(Beginning of Supplied records)

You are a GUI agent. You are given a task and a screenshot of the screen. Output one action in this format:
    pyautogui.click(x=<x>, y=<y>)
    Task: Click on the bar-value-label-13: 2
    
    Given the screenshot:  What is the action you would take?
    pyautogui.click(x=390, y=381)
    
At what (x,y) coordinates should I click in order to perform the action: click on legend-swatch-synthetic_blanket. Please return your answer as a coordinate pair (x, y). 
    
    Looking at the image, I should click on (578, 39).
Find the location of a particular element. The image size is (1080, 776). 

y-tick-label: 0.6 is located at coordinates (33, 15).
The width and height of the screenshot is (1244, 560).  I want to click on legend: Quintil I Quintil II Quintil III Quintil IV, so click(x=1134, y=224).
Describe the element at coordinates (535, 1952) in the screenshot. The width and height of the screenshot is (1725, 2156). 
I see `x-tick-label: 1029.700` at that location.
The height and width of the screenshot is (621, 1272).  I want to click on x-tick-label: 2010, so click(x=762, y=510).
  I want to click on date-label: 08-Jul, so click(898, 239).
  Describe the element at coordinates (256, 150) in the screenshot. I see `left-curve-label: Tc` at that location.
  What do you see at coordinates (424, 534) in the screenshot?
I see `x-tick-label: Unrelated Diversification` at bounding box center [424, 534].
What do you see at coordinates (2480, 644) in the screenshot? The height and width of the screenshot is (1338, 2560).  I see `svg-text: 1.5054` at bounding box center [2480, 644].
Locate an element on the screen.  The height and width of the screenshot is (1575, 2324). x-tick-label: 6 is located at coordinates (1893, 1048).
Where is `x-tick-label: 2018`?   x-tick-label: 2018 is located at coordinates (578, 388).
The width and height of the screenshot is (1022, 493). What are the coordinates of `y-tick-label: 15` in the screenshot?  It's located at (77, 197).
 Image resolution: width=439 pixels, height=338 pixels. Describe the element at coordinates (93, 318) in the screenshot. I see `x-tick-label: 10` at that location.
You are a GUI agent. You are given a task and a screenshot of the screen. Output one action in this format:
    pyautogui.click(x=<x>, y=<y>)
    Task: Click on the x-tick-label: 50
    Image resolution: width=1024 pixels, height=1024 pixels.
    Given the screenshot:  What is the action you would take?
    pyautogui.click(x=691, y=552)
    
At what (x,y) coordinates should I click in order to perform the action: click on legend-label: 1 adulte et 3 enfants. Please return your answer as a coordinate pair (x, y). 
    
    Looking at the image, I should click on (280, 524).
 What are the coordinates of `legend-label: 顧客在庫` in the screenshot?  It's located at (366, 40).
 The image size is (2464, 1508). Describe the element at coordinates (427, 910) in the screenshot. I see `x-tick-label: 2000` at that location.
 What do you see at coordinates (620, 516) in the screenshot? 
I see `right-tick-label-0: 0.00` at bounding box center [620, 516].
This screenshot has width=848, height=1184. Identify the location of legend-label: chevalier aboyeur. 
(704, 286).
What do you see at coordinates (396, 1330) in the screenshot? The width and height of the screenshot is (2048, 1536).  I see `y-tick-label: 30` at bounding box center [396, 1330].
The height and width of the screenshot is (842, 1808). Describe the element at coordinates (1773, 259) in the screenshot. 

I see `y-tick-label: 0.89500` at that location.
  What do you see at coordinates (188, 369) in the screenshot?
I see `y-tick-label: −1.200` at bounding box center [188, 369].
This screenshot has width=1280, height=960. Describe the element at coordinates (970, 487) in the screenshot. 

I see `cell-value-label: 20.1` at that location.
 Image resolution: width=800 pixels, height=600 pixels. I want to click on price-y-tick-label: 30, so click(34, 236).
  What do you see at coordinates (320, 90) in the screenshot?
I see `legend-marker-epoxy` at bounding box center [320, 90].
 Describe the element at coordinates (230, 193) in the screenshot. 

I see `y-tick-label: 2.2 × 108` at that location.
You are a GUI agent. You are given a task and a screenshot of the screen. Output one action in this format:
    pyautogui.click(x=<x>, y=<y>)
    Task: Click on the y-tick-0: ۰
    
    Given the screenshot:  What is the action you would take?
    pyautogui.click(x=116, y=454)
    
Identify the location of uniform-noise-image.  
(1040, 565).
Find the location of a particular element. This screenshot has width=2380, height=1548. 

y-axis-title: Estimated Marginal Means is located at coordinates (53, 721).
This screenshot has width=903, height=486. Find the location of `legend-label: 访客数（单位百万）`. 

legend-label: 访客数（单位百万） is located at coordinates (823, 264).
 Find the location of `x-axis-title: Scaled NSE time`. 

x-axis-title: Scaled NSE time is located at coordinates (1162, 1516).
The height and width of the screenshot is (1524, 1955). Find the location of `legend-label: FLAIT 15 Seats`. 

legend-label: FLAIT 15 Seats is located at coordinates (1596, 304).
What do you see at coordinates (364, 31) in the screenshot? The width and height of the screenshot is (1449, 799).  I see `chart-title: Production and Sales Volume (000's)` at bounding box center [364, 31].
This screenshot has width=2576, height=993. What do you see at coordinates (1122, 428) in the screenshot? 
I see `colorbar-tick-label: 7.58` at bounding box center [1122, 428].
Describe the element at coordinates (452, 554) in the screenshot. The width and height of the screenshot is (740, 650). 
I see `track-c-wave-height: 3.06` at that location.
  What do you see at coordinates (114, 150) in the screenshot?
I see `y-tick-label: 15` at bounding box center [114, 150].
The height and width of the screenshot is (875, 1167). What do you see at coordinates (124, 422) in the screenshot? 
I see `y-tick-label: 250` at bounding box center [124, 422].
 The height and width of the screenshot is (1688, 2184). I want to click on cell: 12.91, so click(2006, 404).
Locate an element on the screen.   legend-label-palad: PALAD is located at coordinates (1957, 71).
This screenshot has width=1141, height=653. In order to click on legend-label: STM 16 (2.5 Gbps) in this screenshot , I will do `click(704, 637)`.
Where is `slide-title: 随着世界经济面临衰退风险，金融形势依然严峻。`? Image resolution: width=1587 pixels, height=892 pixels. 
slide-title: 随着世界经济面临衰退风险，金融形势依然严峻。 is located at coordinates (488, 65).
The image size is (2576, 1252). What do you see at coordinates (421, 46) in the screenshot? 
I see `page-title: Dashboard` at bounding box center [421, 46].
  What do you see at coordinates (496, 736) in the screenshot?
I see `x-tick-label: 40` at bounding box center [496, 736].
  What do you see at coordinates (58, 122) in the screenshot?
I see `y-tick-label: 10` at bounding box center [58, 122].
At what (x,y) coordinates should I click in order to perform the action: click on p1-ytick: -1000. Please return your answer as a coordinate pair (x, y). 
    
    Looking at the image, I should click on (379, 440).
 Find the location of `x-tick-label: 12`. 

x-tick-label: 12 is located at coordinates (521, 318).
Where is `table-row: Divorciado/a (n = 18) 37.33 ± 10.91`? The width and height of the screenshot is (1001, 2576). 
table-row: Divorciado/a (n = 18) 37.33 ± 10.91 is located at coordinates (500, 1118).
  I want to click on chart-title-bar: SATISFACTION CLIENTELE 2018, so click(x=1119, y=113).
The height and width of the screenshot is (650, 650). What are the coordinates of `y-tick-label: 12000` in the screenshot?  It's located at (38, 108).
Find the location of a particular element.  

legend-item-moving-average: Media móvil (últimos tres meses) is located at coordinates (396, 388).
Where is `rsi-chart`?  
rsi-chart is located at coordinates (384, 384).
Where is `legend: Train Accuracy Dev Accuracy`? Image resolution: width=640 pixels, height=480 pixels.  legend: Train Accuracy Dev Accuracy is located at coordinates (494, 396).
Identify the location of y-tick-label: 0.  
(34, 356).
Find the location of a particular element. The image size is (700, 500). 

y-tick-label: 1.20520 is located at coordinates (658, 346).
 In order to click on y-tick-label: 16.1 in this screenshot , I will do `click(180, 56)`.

(End of Supplied records)

◆ **Problem details**:
Can you reproduce every item above line for line, with no changes?

◆ **Response area**:
You are a GUI agent. You are given a task and a screenshot of the screen. Output one action in this format:
    pyautogui.click(x=<x>, y=<y>)
    Task: Click on the bar-value-label-13: 2
    
    Given the screenshot:  What is the action you would take?
    pyautogui.click(x=390, y=381)
    
At what (x,y) coordinates should I click in order to perform the action: click on legend-swatch-synthetic_blanket. Please return your answer as a coordinate pair (x, y). 
    
    Looking at the image, I should click on (578, 39).
Find the location of a particular element. The image size is (1080, 776). 

y-tick-label: 0.6 is located at coordinates (33, 15).
The width and height of the screenshot is (1244, 560).  I want to click on legend: Quintil I Quintil II Quintil III Quintil IV, so click(x=1134, y=224).
Describe the element at coordinates (535, 1952) in the screenshot. The width and height of the screenshot is (1725, 2156). 
I see `x-tick-label: 1029.700` at that location.
The height and width of the screenshot is (621, 1272).  I want to click on x-tick-label: 2010, so click(x=762, y=510).
  I want to click on date-label: 08-Jul, so click(898, 239).
  Describe the element at coordinates (256, 150) in the screenshot. I see `left-curve-label: Tc` at that location.
  What do you see at coordinates (424, 534) in the screenshot?
I see `x-tick-label: Unrelated Diversification` at bounding box center [424, 534].
What do you see at coordinates (2480, 644) in the screenshot? The height and width of the screenshot is (1338, 2560).  I see `svg-text: 1.5054` at bounding box center [2480, 644].
Locate an element on the screen.  The height and width of the screenshot is (1575, 2324). x-tick-label: 6 is located at coordinates (1893, 1048).
Where is `x-tick-label: 2018`?   x-tick-label: 2018 is located at coordinates (578, 388).
The width and height of the screenshot is (1022, 493). What are the coordinates of `y-tick-label: 15` in the screenshot?  It's located at (77, 197).
 Image resolution: width=439 pixels, height=338 pixels. Describe the element at coordinates (93, 318) in the screenshot. I see `x-tick-label: 10` at that location.
You are a GUI agent. You are given a task and a screenshot of the screen. Output one action in this format:
    pyautogui.click(x=<x>, y=<y>)
    Task: Click on the x-tick-label: 50
    Image resolution: width=1024 pixels, height=1024 pixels.
    Given the screenshot:  What is the action you would take?
    pyautogui.click(x=691, y=552)
    
At what (x,y) coordinates should I click in order to perform the action: click on legend-label: 1 adulte et 3 enfants. Please return your answer as a coordinate pair (x, y). 
    
    Looking at the image, I should click on (280, 524).
 What are the coordinates of `legend-label: 顧客在庫` in the screenshot?  It's located at (366, 40).
 The image size is (2464, 1508). Describe the element at coordinates (427, 910) in the screenshot. I see `x-tick-label: 2000` at that location.
 What do you see at coordinates (620, 516) in the screenshot? 
I see `right-tick-label-0: 0.00` at bounding box center [620, 516].
This screenshot has width=848, height=1184. Identify the location of legend-label: chevalier aboyeur. 
(704, 286).
What do you see at coordinates (396, 1330) in the screenshot? The width and height of the screenshot is (2048, 1536).  I see `y-tick-label: 30` at bounding box center [396, 1330].
The height and width of the screenshot is (842, 1808). Describe the element at coordinates (1773, 259) in the screenshot. 

I see `y-tick-label: 0.89500` at that location.
  What do you see at coordinates (188, 369) in the screenshot?
I see `y-tick-label: −1.200` at bounding box center [188, 369].
This screenshot has width=1280, height=960. Describe the element at coordinates (970, 487) in the screenshot. 

I see `cell-value-label: 20.1` at that location.
 Image resolution: width=800 pixels, height=600 pixels. I want to click on price-y-tick-label: 30, so click(34, 236).
  What do you see at coordinates (320, 90) in the screenshot?
I see `legend-marker-epoxy` at bounding box center [320, 90].
 Describe the element at coordinates (230, 193) in the screenshot. 

I see `y-tick-label: 2.2 × 108` at that location.
You are a GUI agent. You are given a task and a screenshot of the screen. Output one action in this format:
    pyautogui.click(x=<x>, y=<y>)
    Task: Click on the y-tick-0: ۰
    
    Given the screenshot:  What is the action you would take?
    pyautogui.click(x=116, y=454)
    
Identify the location of uniform-noise-image.  
(1040, 565).
Find the location of a particular element. This screenshot has width=2380, height=1548. 

y-axis-title: Estimated Marginal Means is located at coordinates (53, 721).
This screenshot has width=903, height=486. Find the location of `legend-label: 访客数（单位百万）`. 

legend-label: 访客数（单位百万） is located at coordinates (823, 264).
 Find the location of `x-axis-title: Scaled NSE time`. 

x-axis-title: Scaled NSE time is located at coordinates (1162, 1516).
The height and width of the screenshot is (1524, 1955). Find the location of `legend-label: FLAIT 15 Seats`. 

legend-label: FLAIT 15 Seats is located at coordinates (1596, 304).
What do you see at coordinates (364, 31) in the screenshot? The width and height of the screenshot is (1449, 799).  I see `chart-title: Production and Sales Volume (000's)` at bounding box center [364, 31].
This screenshot has width=2576, height=993. What do you see at coordinates (1122, 428) in the screenshot? 
I see `colorbar-tick-label: 7.58` at bounding box center [1122, 428].
Describe the element at coordinates (452, 554) in the screenshot. The width and height of the screenshot is (740, 650). 
I see `track-c-wave-height: 3.06` at that location.
  What do you see at coordinates (114, 150) in the screenshot?
I see `y-tick-label: 15` at bounding box center [114, 150].
The height and width of the screenshot is (875, 1167). What do you see at coordinates (124, 422) in the screenshot? 
I see `y-tick-label: 250` at bounding box center [124, 422].
 The height and width of the screenshot is (1688, 2184). I want to click on cell: 12.91, so click(2006, 404).
Locate an element on the screen.   legend-label-palad: PALAD is located at coordinates (1957, 71).
This screenshot has width=1141, height=653. In order to click on legend-label: STM 16 (2.5 Gbps) in this screenshot , I will do `click(704, 637)`.
Where is `slide-title: 随着世界经济面临衰退风险，金融形势依然严峻。`? Image resolution: width=1587 pixels, height=892 pixels. 
slide-title: 随着世界经济面临衰退风险，金融形势依然严峻。 is located at coordinates (488, 65).
The image size is (2576, 1252). What do you see at coordinates (421, 46) in the screenshot? 
I see `page-title: Dashboard` at bounding box center [421, 46].
  What do you see at coordinates (496, 736) in the screenshot?
I see `x-tick-label: 40` at bounding box center [496, 736].
  What do you see at coordinates (58, 122) in the screenshot?
I see `y-tick-label: 10` at bounding box center [58, 122].
At what (x,y) coordinates should I click in order to perform the action: click on p1-ytick: -1000. Please return your answer as a coordinate pair (x, y). 
    
    Looking at the image, I should click on (379, 440).
 Find the location of `x-tick-label: 12`. 

x-tick-label: 12 is located at coordinates (521, 318).
Where is `table-row: Divorciado/a (n = 18) 37.33 ± 10.91`? The width and height of the screenshot is (1001, 2576). 
table-row: Divorciado/a (n = 18) 37.33 ± 10.91 is located at coordinates (500, 1118).
  I want to click on chart-title-bar: SATISFACTION CLIENTELE 2018, so click(x=1119, y=113).
The height and width of the screenshot is (650, 650). What are the coordinates of `y-tick-label: 12000` in the screenshot?  It's located at (38, 108).
Find the location of a particular element.  

legend-item-moving-average: Media móvil (últimos tres meses) is located at coordinates (396, 388).
Where is `rsi-chart`?  
rsi-chart is located at coordinates (384, 384).
Where is `legend: Train Accuracy Dev Accuracy`? Image resolution: width=640 pixels, height=480 pixels.  legend: Train Accuracy Dev Accuracy is located at coordinates (494, 396).
Identify the location of y-tick-label: 0.  
(34, 356).
Find the location of a particular element. The image size is (700, 500). 

y-tick-label: 1.20520 is located at coordinates (658, 346).
 In order to click on y-tick-label: 16.1 in this screenshot , I will do `click(180, 56)`.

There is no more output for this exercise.